Sidekiq::Queue.all.collect {|q| [q.name, q.size] }
# => [["cleanup", 0], ["default", 0], ["delivery_digest", 0], ["delivery_immediate", 0], ["delivery_immediate_high", 0], ["email_generation_digest", 0], ["process_and_generate_emails", 0]]
You can do things like find and delete workers:
Sidekiq::RetrySet.new.filter { |job| job.klass == "AssetManagerAttachmentMetadataWorker" }.map(&:delete)
Be mindful that you may want to delete from both the ‘scheduled’ and ‘retries’ queues:
Sidekiq::Queue.new("default").filter { |job| job.delete if (job.klass == "PresentPageToPublishingApiWorker" && job.args.first == "PublishingApi::EmbassiesIndexPresenter") }
Sidekiq::RetrySet.new.filter { |job| job.delete if(job.klass == "PresentPageToPublishingApiWorker" && job.args.first == "PublishingApi::EmbassiesIndexPresenter") }
Sidekiq Web
Sidekiq comes with a web application, Sidekiq::Web
that can display the current state of Sidekiq’s queues for an application.
It needs to be configured and enabled on a per-app basis (example).
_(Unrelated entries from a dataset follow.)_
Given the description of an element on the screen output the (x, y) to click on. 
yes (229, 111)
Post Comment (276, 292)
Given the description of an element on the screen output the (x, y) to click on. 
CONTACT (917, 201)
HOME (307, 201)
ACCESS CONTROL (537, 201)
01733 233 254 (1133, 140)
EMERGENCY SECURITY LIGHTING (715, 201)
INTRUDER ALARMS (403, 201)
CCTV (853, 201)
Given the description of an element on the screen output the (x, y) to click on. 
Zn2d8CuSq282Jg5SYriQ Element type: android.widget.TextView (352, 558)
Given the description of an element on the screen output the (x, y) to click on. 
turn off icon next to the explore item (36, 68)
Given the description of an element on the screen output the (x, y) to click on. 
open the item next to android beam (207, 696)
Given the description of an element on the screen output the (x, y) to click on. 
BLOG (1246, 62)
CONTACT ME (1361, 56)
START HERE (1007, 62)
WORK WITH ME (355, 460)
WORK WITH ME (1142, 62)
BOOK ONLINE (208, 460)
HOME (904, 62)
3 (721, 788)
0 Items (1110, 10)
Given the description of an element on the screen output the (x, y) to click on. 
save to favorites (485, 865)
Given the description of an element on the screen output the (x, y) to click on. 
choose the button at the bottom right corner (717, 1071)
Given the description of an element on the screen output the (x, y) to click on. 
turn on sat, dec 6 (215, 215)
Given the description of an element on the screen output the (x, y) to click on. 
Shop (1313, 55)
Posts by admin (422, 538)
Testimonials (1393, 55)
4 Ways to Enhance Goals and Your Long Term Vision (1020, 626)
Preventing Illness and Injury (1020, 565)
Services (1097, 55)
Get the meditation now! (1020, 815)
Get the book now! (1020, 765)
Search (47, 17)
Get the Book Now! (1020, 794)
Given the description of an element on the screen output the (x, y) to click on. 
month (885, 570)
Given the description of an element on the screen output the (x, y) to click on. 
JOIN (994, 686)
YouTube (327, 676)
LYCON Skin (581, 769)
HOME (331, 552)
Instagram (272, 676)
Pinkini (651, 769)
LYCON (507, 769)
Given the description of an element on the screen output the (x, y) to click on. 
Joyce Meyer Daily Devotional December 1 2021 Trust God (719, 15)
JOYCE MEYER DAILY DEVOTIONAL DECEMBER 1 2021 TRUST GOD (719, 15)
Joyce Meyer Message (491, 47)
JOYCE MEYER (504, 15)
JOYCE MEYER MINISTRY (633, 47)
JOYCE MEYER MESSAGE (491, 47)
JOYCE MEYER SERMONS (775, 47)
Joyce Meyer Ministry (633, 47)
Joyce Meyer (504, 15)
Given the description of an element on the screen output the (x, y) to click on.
Sidekiq web is enabled for the following applications (and requires the Sidekiq Admin
permission in the relevant app in Signon):
Application | Sidekiq Web URL |
---|---|
Whitehall | https://whitehall-admin.publishing.service.gov.uk/sidekiq |
Apps that don’t have any ingress routes are accessed through port forwarding. Detailed instructions on how to do this will be in the relevant readme files for the following applications that have the Sidekiq Web UI enabled in this way:
Application | Documentation URL |
---|---|
Publishing API | https://github.com/alphagov/publishing-api/blob/main/docs/admin-tasks.md#viewing-the-sidekiq-ui |
NB, GOV.UK used to have a sidekiq-monitoring web app which monitored all GOV.UK Sidekiq configurations in one place, but this was removed when GOV.UK was replatformed to Kubernetes.